Issue 18749: [issue 18606] Re: Add statistics module to standard library (original) (raw)

I hope I'm doing the right thing by replying in-line. This is my first code review, please let me know if I'm doing something wrong.

By the way, the email hasn't gone to the tracker again. Is that a bug in the tracker? I've taken the liberty of changing the address to report@bugs.python.org.

On 15/08/13 22:58, ezio.melotti@gmail.com wrote:

http://bugs.python.org/review/18606/diff/8927/Lib/statistics.py File Lib/statistics.py (right):

http://bugs.python.org/review/18606/diff/8927/Lib/statistics.py#newcode113 Lib/statistics.py:113: date = "2013-08-13" Are these still needed after inclusion?

Probably not. Also the licence will need to be changed.

http://bugs.python.org/review/18606/diff/8927/Lib/statistics.py#newcode194 Lib/statistics.py:194: """ This would be good in the rst docs, but IMHO docstrings should be less verbose. If you end up copy/pasting all these in the rst file, you will duplicate all the docs and they will risk to get out of sync (in addition to have to update both every time).

Personally, I like having detailed docs in the docstring, at my fingers in the interactive interpreter. But I'll follow the consensus here.

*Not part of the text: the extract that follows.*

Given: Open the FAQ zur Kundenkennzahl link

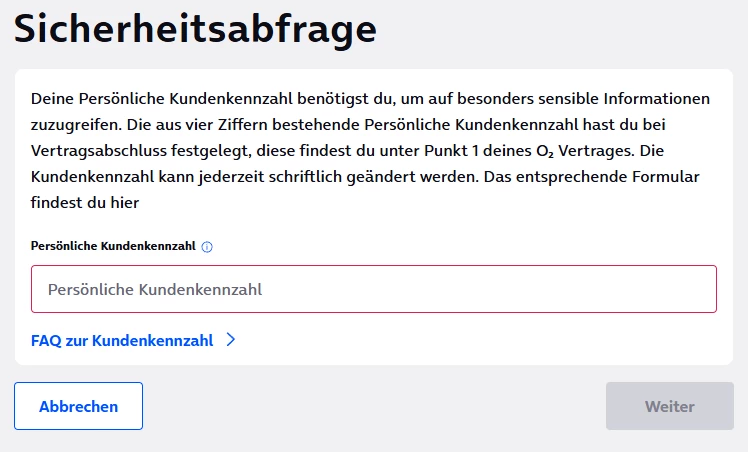Looking at the screenshot, I should 122,340.
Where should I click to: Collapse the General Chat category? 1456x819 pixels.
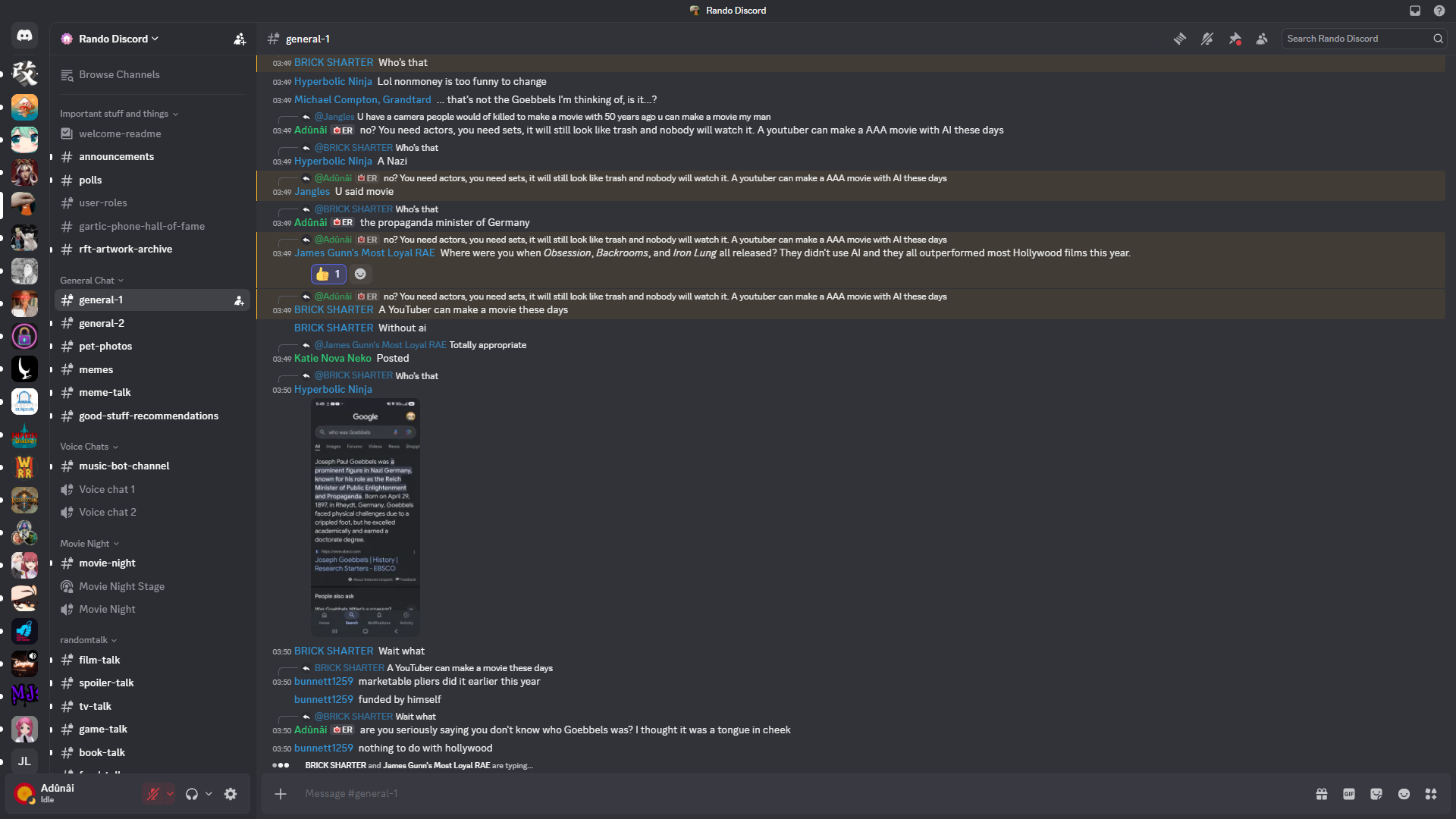point(92,281)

http://bugs.python.org/review/18606/diff/8927/Lib/statistics.py#newcode277 Lib/statistics.py:277: assert isinstance(x, float) and isinstance(partials, list) Is this a good idea?

I think so :-) add_partials is internal/private, and so I don't have to worry about the caller providing wrong arguments, say a non-float. But I want some testing to detect coding errors. Using assert for this sort of internal pre-condition is exactly what assert is designed for.

http://bugs.python.org/review/18606/diff/8927/Lib/statistics.py#newcode524 Lib/statistics.py:524: """mode(data [, max_modes]) -> mode(s) The form "mode(data, max_modes=1) -> mode(s)" is preferred.

Is it? I see plenty of examples in the standard library of that form, e.g. str.find:

find(...) S.find(sub [,start [,end]]) -> int

http://bugs.python.org/review/18606/diff/8927/Lib/test/test_statistics.py File Lib/test/test_statistics.py (right):

http://bugs.python.org/review/18606/diff/8927/Lib/test/test_statistics.py#newcode46 Lib/test/test_statistics.py:46: 'missing name "%s" in all' % name) FWIW This should be already covered by test___all__.

Sorry, I don't understand this. test__all__?

[...]

http://bugs.python.org/review/18606/diff/8927/Lib/test/test_statistics.py#newcode144 Lib/test/test_statistics.py:144: assert data != sorted(data) Why not assertNotEqual?

http://bugs.python.org/review/18606/diff/8927/Lib/test/test_statistics.py#newcode385 Lib/test/test_statistics.py:385: assert x == inf Why not assertEqual?

In general, I use bare asserts for testing code logic, even if the code is test code. So if I use self.assertSpam(...) then I'm performing a unit test of the module being tested. If I use a bare assert, I'm asserting something about the test logic itself.

http://bugs.python.org/review/18606/diff/8927/Lib/test/test_statistics.py#newcode417 Lib/test/test_statistics.py:417: self.assertTrue(math.isnan(sum(data))) Since you seem to use this quite often, it might be better to define a assertIsNaN (and possibly assertIsNotNaN) in NumericTestCase and provide a better error message in case of failure. The same could apply for assertIsInf.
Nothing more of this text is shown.